The third meeting of the Australasian Association was held in Christchurch, New Zealand, beginning January 15th. Sir James Hector presided. The American Association was represented by Prof. Goodale, of Harvard University, but no representative of the British Association was present. Recommendations were adopted that the sea between Australia and New Zealand be named the Tasman Sea; asking the appointment of a committee by the British and American Associations to define terms of general importance in biology; and that the Little Barrier Island, north of New Zealand, and Resolution Island, on Dusky Sound, be set apart as reserves, where the native fauna and flora of New Zealand may be preserved from destruction. The next meeting of the Association will be held at Hobart, Tasmania, with Sir Robert Hamilton as president.
Discrepancies in the names or in the spelling of them occurring in the surveys of the different departments of the national administration, and the absence of any authority on the subject, have prompted the organization of the United States Board of Geographic Names. Questions which are brought before this board are submitted to its executive committee, which examines the matter, consults authorities, and uses whatever assistance may be available. It then reports to the board, which decides the matter by vote. The first bulletin of the board relates to names in Alaska. The co-operation of all geographers, historians, and other scholars interested in geographical nomenclature is invited in its work.
While local farmers and butchers in the United States are pretending to adduce sanitary reasons for discouraging the use of meat that comes in refrigerating apparatus from a distance, the Lancet uses them in support of the transportation of all meat to the market in that way instead of bringing the cattle alive. It assumes that it would be much fairer to consumers to interdict the importation of living animals as food, and to insist upon receiving carcasses only.

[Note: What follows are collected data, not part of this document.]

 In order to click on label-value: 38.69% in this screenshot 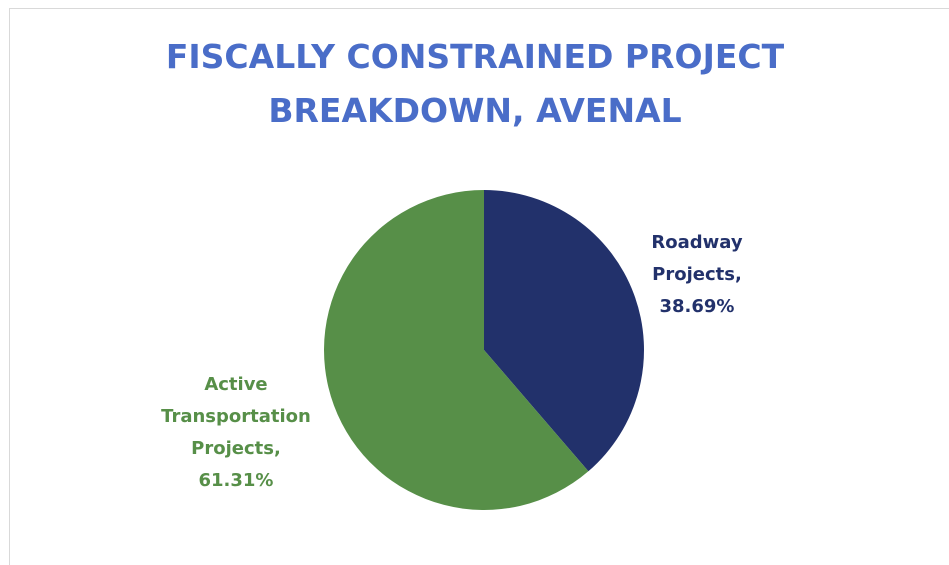, I will do `click(697, 306)`.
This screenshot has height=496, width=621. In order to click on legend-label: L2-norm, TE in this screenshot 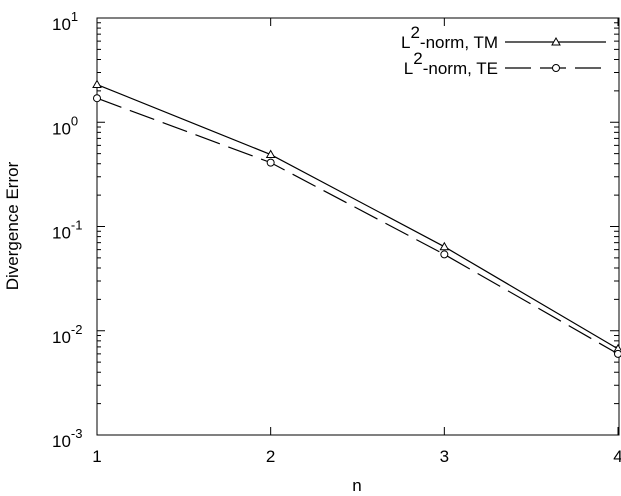, I will do `click(451, 64)`.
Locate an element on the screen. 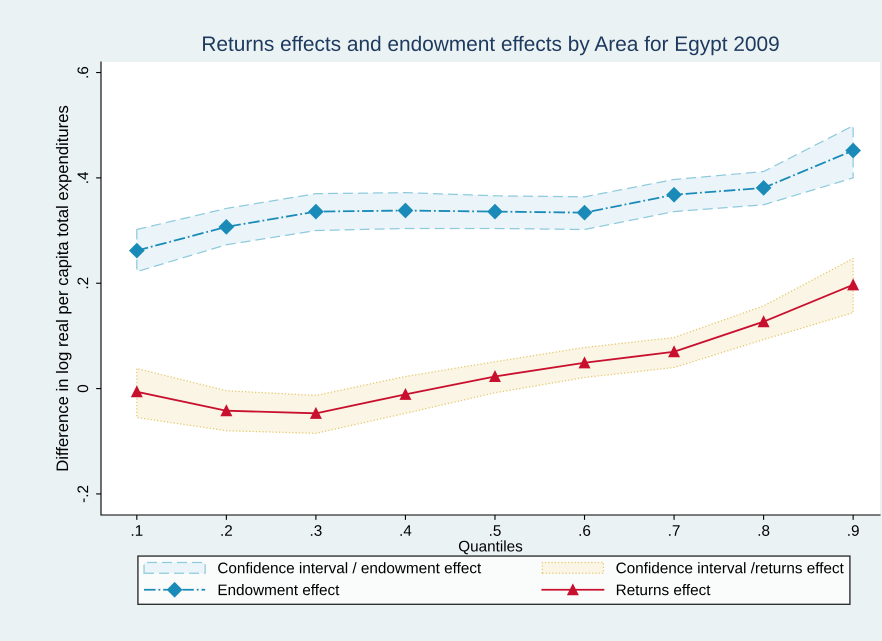  text: Confidence interval /returns effect is located at coordinates (730, 568).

This would certainly lead to the abolition of the hardships and sufferings the poor brutes now undergo, would insure better meat, and would avert the introduction of contagious diseases which have already impoverished British agriculture, and which require the maintenance of an expensive system of inspection at ports all round the coast of the country. "The middle-man might perhaps complain; but as he is, so far as we can see, the only one who profits from this stupid and cruel business, we need not consider him in the matter."
Mr. Stanley, in his Darkest Africa, gives Emin Pasha as authority for the statement that the chimpanzees, which visit the plantations of Mswa station at night to steal the fruit, use torches to light the way. "Had I not witnessed this extraordinary spectacle personally," said Emin, "I should never have credited that any of the simians understood the art of making fire. One of these same chimpanzees stole a native drum from the station, and went away pounding merrily on it. They evidently delight in that drum, for I have frequently heard them rattling away at it in the silence of the night."